The Washington Post

Terps football coaches don’t like proposed NCAA 10-second rule

(Associated Press)

A mini firestorm was generated within the college football community last week, when the NCAA Football Rules Committee proposed legislation forbidding offenses from snapping the ball until at least 10 seconds had elapsed on the play clock, thereby allowing defenses to make substitutions. The rationale was connected to player safety, though many coaches lashed out against the potential change.

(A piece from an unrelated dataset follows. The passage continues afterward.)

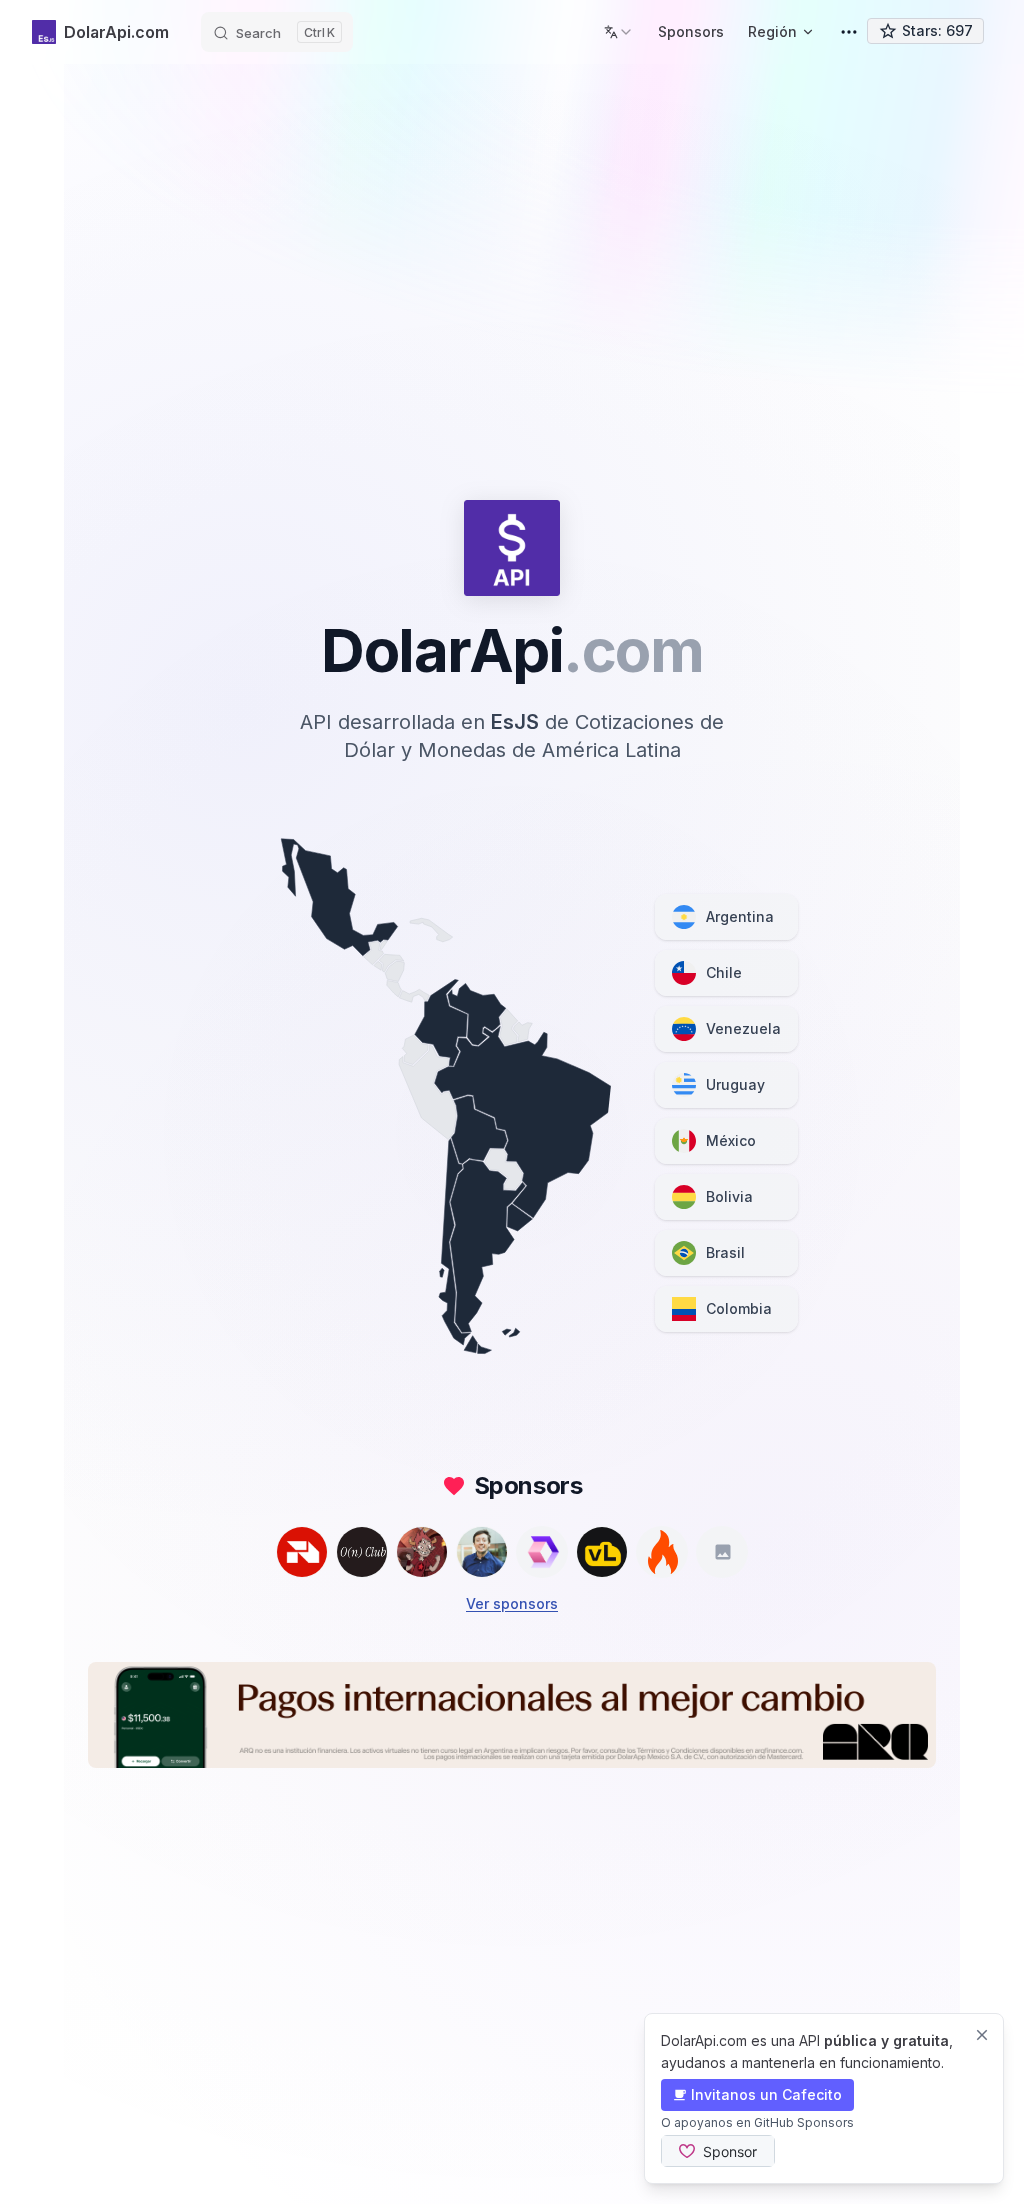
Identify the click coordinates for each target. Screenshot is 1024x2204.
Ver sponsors (512, 1603)
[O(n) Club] (362, 1552)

Count Maryland Coach Randy Edsall among those in opposition. When he noticed the proposition last week, he thought to himself, “Where’d that come from?” None of his colleagues had been talking about it and there wasn’t any scuttlebutt on the recruiting trail. Under the new rule, offenses that snap the football with more than 29 seconds left on the play clock would receive a five-yard penalty. Given that the Terrapins run an up-tempo, no-huddle offense, Edsall’s position makes sense.

“I would propose, if they’re looking to cut down on the number of plays, let the offense go ahead and run those plays, but don’t stop the clock when you get a first down to move the chains,” he said Friday. “If you want to cut down on the number of plays, do that.”

Like many coaches, new Maryland offensive line assistant Greg Studrawa balked at the idea that research exists to support the new rule. In his first meeting with reporters after accepting the open job last month, Studrawa was firm.

“I don’t like it,” he said. “Plain and simple. I don’t like it. If there was evidence that showed that was the case, obviously player safety is number one. Obviously you don’t want your players to get hurt. You want to make it through the year with your best guys. But I don’t see any evidence of that to satisfy saying we need to change that rule.”

Edsall also expressed concerns over logistics, asking whether the umpire would hover over the football until the window expired or back away and let the offense go under the threat of penalty.

“My thing would be, let the people go as fast as they want to go,” Edsall said. “Then if you want to try to slow it down or take plays out of the game, don’t stop the clock when you get a first down. That’ll take more time off the clock, do kind of the same thing if you’re trying to cut down plays. Ultimately, if you’re talking player safety, you’re basically talking about I think cutting down the number of plays. There’s others ways, if you want to cut down the number of plays, you could do it and it would be kind of a bit more logical.”

The proposal, which will be reviewed on March 6 by the Playing Rules Oversight Panel, is open for comment by coaches until March 3. Many who have come out against the rule have said that player safety is simply a smokescreen for attempting to curb the success of fast-paced offenses. It would not be applied for the final two minutes of both halves.

“Don’t take away an advantage that people want to say they have for injuries when they really want to say it’s difficult for defenses to adjust,” Studrawa said. “Look at the guys who are talking about it. I don’t agree with that at all. What [Edsall] said is smart.”